Options for GNN training:
--device=DEVICE Device for training. We support cpu and cuda now. Auto select if not specified.
--epochs=EPOCHS Number of maximum epochs for training. Default is 1000.
--patience=PATIENCE
Number of epochs wait for better result. Default is 100.
--min-delta=MIN_DELTA
Minimum delta for better result. Default is 0.001
--min-epochs=MIN_EPOCHS
Minimum number of epochs for training. Default is 50. Set to 0 to disable.
--batch-size=BATCH_SIZE
Batch size for training. Default is 0 for whole dataset.
-s SEED, --seed=SEED
Random seed for training. Default is random.
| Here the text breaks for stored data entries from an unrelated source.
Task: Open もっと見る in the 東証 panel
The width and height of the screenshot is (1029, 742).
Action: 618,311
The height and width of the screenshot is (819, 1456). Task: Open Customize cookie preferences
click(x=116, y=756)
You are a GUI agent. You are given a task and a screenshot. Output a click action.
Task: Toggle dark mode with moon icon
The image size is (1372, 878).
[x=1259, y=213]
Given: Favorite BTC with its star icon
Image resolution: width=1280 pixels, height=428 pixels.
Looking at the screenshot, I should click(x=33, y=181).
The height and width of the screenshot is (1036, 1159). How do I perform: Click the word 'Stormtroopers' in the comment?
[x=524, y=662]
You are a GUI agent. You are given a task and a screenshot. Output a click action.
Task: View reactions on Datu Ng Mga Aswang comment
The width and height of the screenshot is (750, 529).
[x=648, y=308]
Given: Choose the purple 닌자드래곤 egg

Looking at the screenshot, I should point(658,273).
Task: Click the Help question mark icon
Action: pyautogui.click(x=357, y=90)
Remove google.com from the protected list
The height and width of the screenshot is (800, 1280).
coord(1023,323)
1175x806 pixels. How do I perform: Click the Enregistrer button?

--lr=LR Learning rate for training. Default is 0.03.
--hidden-feats=HIDDEN_FEATS
Number of hidden features. Default is 4.
--n-gcn-layers=N_GCN_LAYERS
Number of GCN layers. Default is 2.
-k K, --k-clusters=K
Number of niche clusters. Default is 6.
--modularity-loss-weight=MODULARITY_LOSS_WEIGHT
Weight for modularity loss. Default is 0.3.
--purity-loss-weight=PURITY_LOSS_WEIGHT
Weight for purity loss. Default is 300.
--regularization-loss-weight=REGULARIZATION_LOSS_WEIGHT
Weight for regularization loss. Default is 0.1.
--beta=BETA Beta value control niche cluster assignment matrix. Default is 0.03.
Options for niche trajectory:
--trajectory-construct=TRAJECTORY_CONSTRUCT
Method to construct the niche trajectory. Default is 'BF' (brute-force). A faster alternative is 'TSP'.
A detailed explanation for some parameters is listed below.
The training process will terminated if the model does not improve after the number of epochs set by this parameter.
The model will be considered improved if the total loss decreases by the propotion set by this parameter.
hidden-feats
The number of niche features after GCN processing (step2).
The modularity loss controls the spatial smoothness of niche clusters.
The purity loss controls the purity of cell type composition within each niche cluster.
The regularization loss controls the balance of niche cluster sizes. The higher this weight is set, the more equal the size of each niche cluster.
The beta value of the softmax function used in generating niche cluster assignment matrix.